ABU DHABI // A scheme to promote innovation and technological advances in the emirate is to extend its services to the rest of the country.
Takamul, launched by the Technology Development Committee (TDC) and now in its second year, will today unveil some of the strides being made across different areas of research - as well as its aims to reach other parts of the country.
It fits into Abu Dhabi's vision for 2030, which puts emphasis on creating a diverse economy.
"The programme is about raising awareness, not just for educational establishments, but to the general population, of the importance of innovation in the UAE," said Ahmed Al Calily, director general of the TDC. "I've been very impressed with what I've seen this year and it is great that we are doing things now at a world-class level.
Many of those Takamul supports are from local universities and the Masdar Institute but individuals with ideas are also eligible for help.
The primary aim of Takamul is to file international patents, through the US patent office, and put the UAE on the map for innovation.
The team supports the creators by part-funding their patent applications, providing legal assistance and taking steps to make the inventions commercially viable.

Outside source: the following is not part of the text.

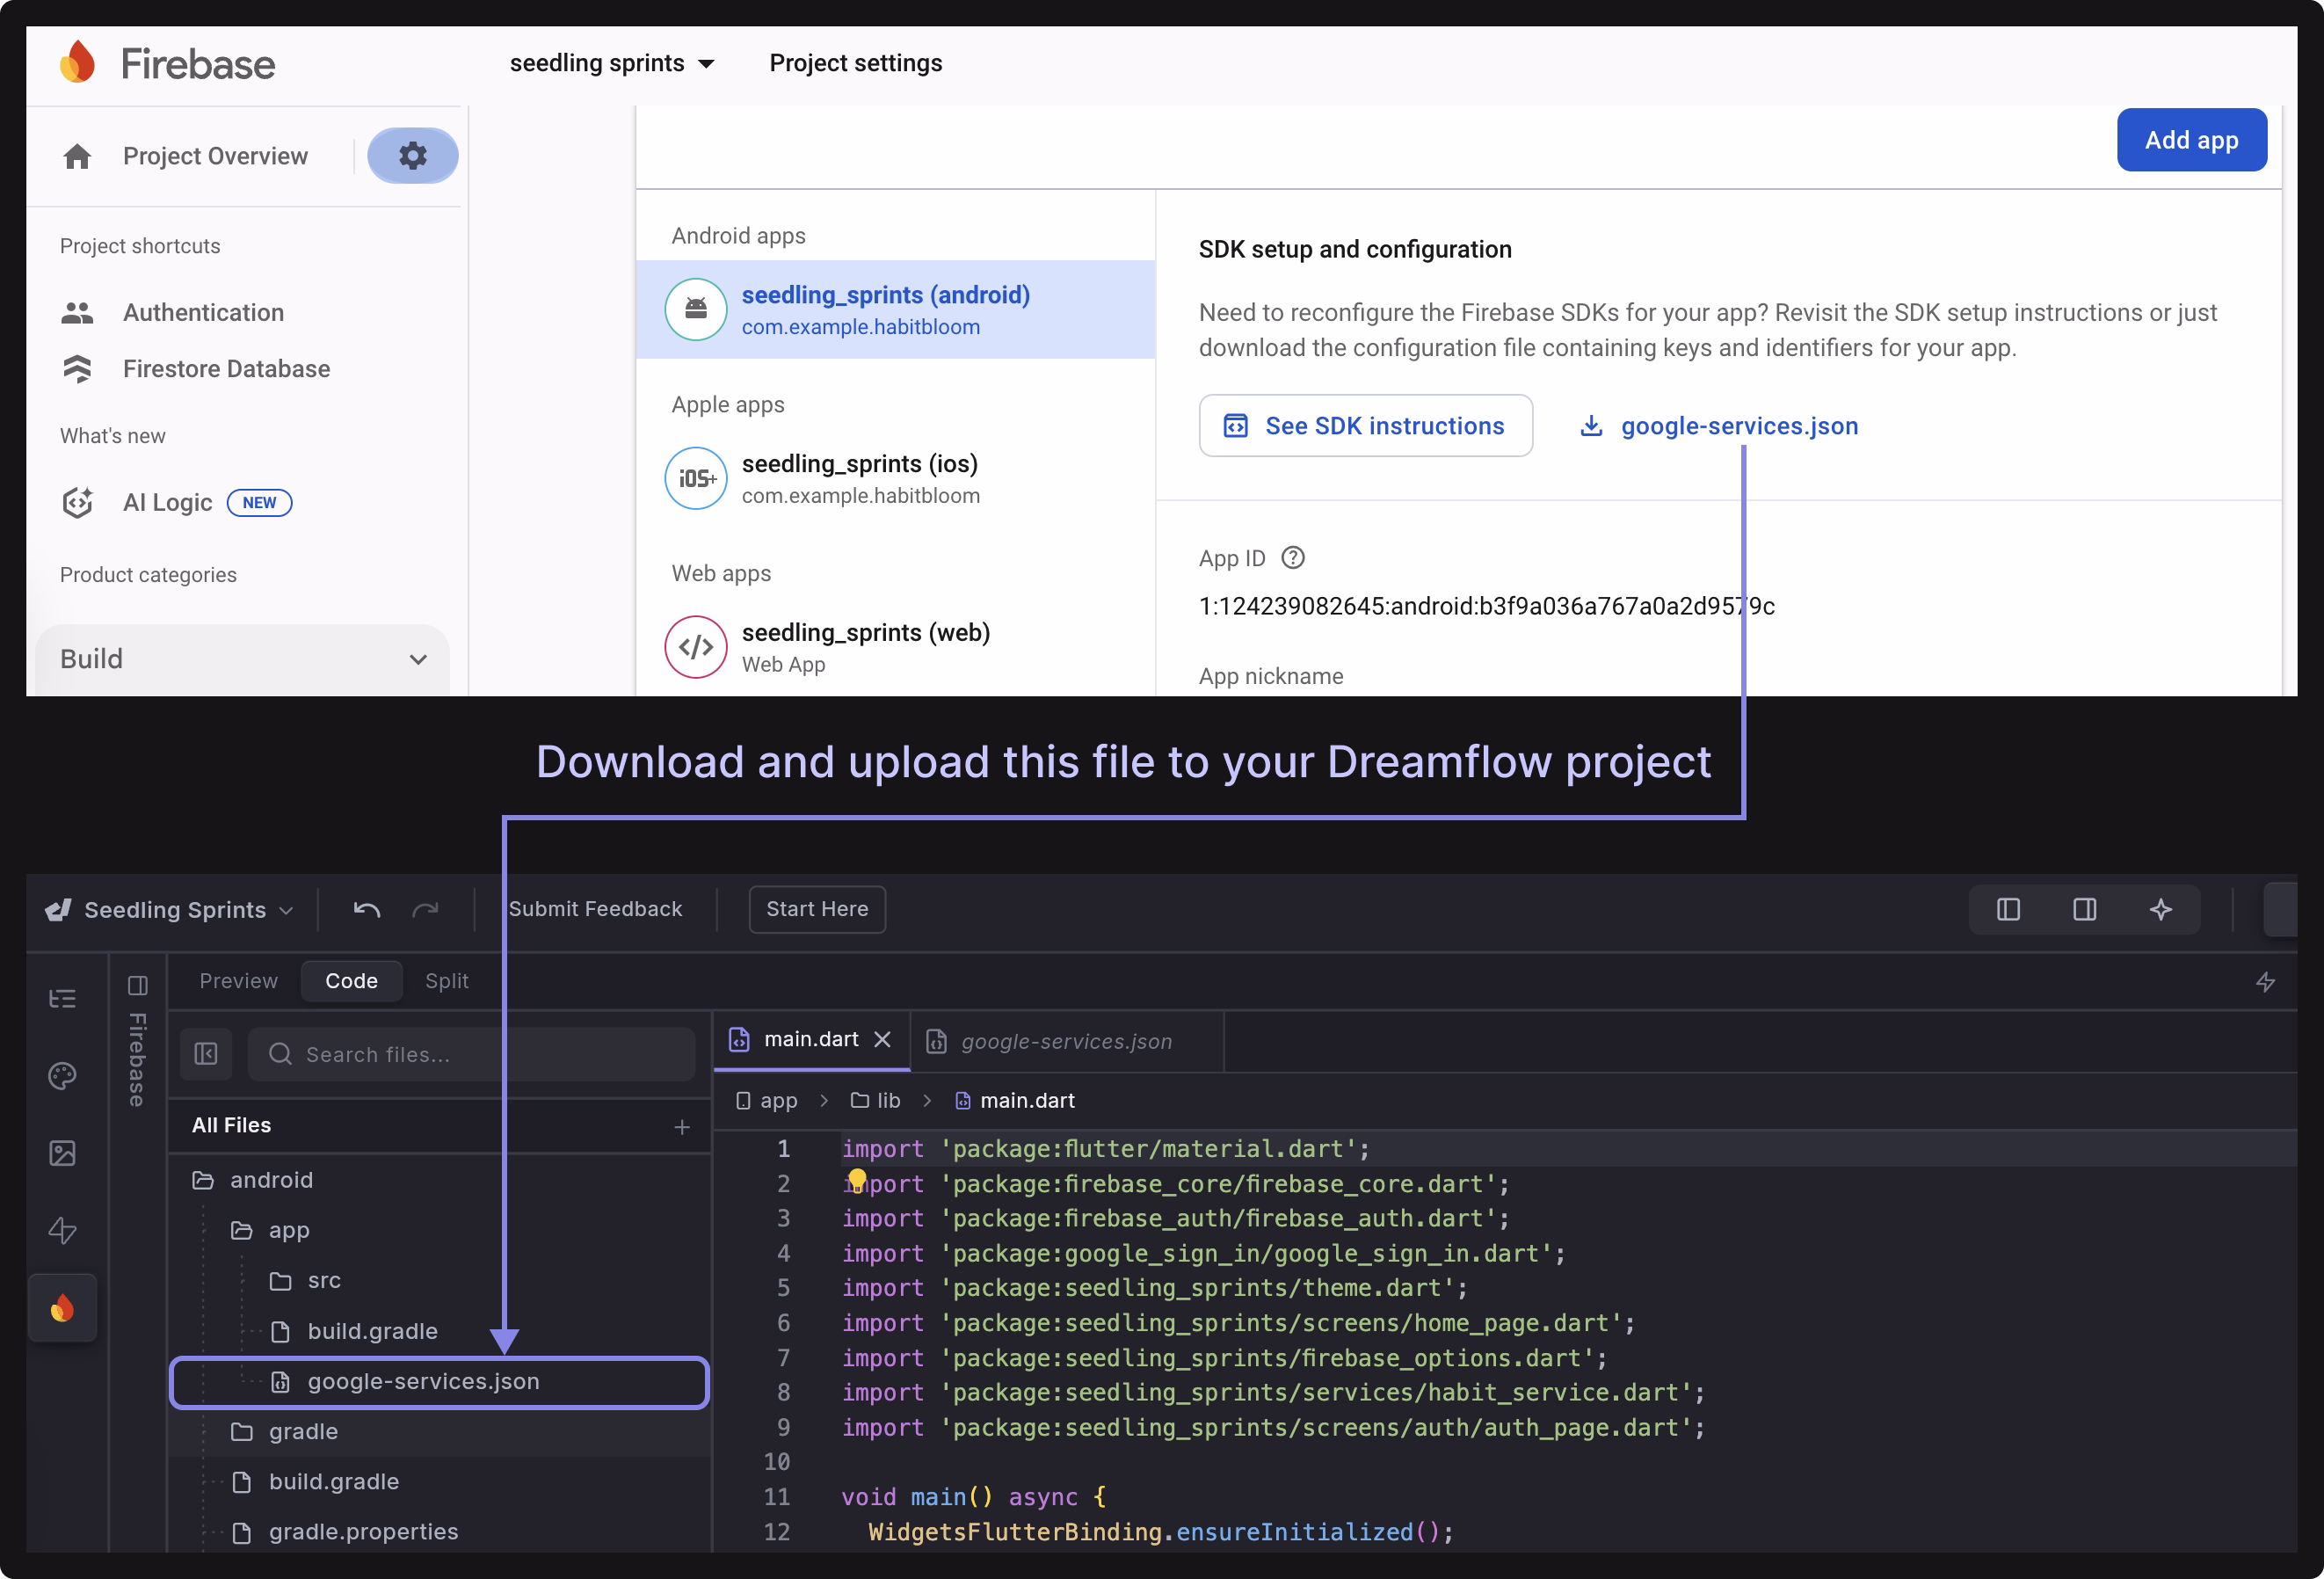Click the undo arrow icon
The height and width of the screenshot is (1579, 2324).
click(x=366, y=909)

"We need to focus on supporting science, technology and innovation to create a knowledge-based economy," Mr Al Calily said.
"But there was a missing link. Innovation was happening in the universities of the UAE but wasn't being taken that step further. That's where Takamul comes in."
The programme's scope covers a broad spectrum of fields, including heath, renewable technology, computers, infrastructure, and advances to make daily life a little easier.
A 21-year-old Emirati student, Reem Al Marzouqi, has developed a system to steer a vehicle using only your feet. It aims to enable people without the use of their arms to be more mobile.
There could also be applications within the military, where it may be necessary to have your hands free to carry equipment and still drive a vehicle.
"I got the inspiration from an American pilot who flies with no arms. I noticed it is easier for her to fly a plane than it is to drive a car," Ms Al Marzouqi said. "I noticed the difference between the two mechanisms and I combined them to build this final design.
"Without the Takamul programme the invention would have just stayed on paper, or in the garage."
The young innovator is one of a number of people supported by the programme. In the past year they have been able to file for 20 patents, with many more in the pipeline for this year.
When a patent is filed, it means that local advances are protected under law, and the country receives recognition for them as their own.
Saeed Al Hassan, from the Abu Dhabi Petroleum Institute, has developed a plastic made using elemental sulfur, one of the UAE's more abundant resources, which is more durable than regular plastic.
He hopes the material could become a cost-effective export.
"The Takamul programme funded 90 per cent of the cost of our patents. It's a long process and without that help it would have taken me far longer to achieve this goal," he said.
A conference, called UAE Innovations, to showcase the work done over the past year begins today at the Yas Viceroy Hotel, on Yas Island.